▸ TASK PROMPT:
Below is a block of entries; repeat exactly the lines starting at the line that contains "Screen dimensions: 1846x879" and ending at the line that contains "Task: Click the Project", both included.

+++ GIVEN DATA

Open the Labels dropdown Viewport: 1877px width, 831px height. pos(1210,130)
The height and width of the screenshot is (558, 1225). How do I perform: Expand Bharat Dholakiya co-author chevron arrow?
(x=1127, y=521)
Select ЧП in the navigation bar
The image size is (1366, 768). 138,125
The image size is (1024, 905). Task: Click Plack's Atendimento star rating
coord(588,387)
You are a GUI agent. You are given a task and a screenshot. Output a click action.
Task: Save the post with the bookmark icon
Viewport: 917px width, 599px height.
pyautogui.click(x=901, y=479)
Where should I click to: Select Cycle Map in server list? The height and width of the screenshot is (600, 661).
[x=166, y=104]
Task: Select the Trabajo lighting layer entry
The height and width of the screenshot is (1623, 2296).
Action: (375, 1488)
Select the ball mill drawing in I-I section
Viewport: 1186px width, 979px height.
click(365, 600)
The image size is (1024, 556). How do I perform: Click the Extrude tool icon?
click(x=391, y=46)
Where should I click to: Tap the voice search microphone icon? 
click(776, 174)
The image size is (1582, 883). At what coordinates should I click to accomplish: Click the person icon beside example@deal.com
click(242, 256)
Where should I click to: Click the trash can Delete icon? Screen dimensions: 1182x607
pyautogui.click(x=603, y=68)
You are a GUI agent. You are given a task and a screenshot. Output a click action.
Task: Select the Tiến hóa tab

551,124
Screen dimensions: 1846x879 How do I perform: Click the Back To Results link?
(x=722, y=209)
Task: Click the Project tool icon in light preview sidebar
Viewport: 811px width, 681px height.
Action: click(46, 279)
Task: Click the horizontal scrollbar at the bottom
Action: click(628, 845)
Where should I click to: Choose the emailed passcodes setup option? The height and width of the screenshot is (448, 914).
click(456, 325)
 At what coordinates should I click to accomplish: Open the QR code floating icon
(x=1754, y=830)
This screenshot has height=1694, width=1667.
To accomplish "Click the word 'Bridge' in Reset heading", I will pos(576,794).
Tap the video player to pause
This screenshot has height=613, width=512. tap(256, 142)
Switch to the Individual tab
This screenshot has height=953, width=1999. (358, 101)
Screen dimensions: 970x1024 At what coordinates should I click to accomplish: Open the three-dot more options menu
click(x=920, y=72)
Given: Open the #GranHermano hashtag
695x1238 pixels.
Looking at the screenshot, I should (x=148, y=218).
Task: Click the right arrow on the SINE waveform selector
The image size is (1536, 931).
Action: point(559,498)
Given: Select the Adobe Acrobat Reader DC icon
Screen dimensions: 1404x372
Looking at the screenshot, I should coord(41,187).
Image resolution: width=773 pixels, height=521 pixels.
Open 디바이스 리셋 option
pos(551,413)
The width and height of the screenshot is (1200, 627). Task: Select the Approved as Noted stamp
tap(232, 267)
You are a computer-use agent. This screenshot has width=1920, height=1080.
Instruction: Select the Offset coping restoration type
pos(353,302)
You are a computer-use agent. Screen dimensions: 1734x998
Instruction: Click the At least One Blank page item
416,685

++++++

▸ RESPONSE AREA:
Screen dimensions: 1846x879 How do I perform: Click the Back To Results link?
(x=722, y=209)
Task: Click the Project tool icon in light preview sidebar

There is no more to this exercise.